Stored data entries:

◇ ◇ ◇ ◇

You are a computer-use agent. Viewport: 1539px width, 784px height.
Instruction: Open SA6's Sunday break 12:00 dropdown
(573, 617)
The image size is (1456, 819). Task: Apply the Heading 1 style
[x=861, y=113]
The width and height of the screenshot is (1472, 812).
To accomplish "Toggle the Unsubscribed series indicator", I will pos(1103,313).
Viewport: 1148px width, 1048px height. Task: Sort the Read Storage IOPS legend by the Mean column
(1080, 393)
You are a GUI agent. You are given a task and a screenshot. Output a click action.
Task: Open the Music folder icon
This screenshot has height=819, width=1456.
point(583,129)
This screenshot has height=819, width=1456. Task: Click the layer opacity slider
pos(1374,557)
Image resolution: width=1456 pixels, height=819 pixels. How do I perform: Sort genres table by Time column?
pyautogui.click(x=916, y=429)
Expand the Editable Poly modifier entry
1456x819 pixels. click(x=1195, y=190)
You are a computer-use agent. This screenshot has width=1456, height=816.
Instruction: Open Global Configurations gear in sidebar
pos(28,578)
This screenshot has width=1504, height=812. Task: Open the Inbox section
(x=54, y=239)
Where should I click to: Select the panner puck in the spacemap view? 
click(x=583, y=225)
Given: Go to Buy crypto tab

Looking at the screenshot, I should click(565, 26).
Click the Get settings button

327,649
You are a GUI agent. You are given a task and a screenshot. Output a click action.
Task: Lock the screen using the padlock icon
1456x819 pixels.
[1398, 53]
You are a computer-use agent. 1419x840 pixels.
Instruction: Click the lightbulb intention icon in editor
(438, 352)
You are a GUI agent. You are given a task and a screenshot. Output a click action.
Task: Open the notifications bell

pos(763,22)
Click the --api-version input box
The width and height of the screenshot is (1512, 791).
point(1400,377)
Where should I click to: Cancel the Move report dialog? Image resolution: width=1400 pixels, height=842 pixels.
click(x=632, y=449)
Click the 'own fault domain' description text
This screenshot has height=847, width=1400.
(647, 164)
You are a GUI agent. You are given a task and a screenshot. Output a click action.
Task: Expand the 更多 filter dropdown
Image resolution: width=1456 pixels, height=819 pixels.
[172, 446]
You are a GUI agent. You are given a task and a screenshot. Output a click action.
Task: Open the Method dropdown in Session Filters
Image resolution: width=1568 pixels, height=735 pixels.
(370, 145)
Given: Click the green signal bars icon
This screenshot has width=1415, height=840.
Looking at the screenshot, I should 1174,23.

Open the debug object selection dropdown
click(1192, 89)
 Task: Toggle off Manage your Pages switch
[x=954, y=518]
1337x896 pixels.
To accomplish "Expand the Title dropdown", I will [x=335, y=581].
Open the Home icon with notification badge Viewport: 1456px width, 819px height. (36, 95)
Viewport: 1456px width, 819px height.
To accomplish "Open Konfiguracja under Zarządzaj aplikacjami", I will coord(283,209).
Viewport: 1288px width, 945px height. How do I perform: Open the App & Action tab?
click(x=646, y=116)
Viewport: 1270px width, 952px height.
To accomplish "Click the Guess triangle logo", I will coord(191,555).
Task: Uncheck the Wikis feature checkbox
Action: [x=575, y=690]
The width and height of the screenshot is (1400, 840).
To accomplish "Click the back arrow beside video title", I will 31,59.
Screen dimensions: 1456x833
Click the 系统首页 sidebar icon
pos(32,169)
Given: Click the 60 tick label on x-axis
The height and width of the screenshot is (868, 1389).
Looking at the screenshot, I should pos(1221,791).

◇ ◇ ◇ ◇

BRIEF »
Write out again, exactly, the lines from the start of the entries up to and including the one with "The width and height of the screenshot is (1472, 812).". Nothing else belongs in the reply.

ANSWER TO THIS PROBLEM »
You are a computer-use agent. Viewport: 1539px width, 784px height.
Instruction: Open SA6's Sunday break 12:00 dropdown
(573, 617)
The image size is (1456, 819). Task: Apply the Heading 1 style
[x=861, y=113]
The width and height of the screenshot is (1472, 812).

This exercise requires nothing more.